I’ve been reading Scott McCloud’s Understanding Comics recently, and I’m struck by his notion that the simpler a drawing of a person, the easier it is to project yourself into the role of that person. Cartoonish figures succeed so readily as worldwide icons of pop culture because it’s so easy to find oneself within the broadly drawn confines of Mickey Mouse or Charlie Brown or Bart Simpson. And maybe that’s some of what Jersey Shore is meant to be. Maybe at one time, it was possible to see the sorts of struggles—for love and acceptance and a really great night out at the clubs—that young people across the country face in these blandly attractive, strange people. They were vastly different from us, and they came out of a very specific sub-culture, but at the same time, they faced similar challenges.
Maybe at one time, the very alienness of the show gave it a kind of universality.

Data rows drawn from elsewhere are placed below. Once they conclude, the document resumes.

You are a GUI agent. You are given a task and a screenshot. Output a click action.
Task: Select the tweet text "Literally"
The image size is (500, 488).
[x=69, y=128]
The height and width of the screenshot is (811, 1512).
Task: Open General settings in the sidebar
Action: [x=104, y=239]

But now that everybody involved in it has self-awareness of their character within the program and now that everybody’s famous, there’s no real way to approach that level of identification. These are people who, for all intents and purposes, now have to live in a bubble. And there’s no way into that bubble, even as the show keeps trying to insist they’re relatable. It’s that inescapable divide, more than anything, that makes the show feel so false. It’s the uncanny valley version of what it’s like to be a young person in the United States right now, but it’s been generated in such a way as to invite us to continue to laugh at these folks and their goofy failures. It goes down easily, but you understand less and less why you keep ordering the same thing.
Of course, I laughed a hell of a lot at Situation facing down that pigeon. So maybe I just watched a bad episode.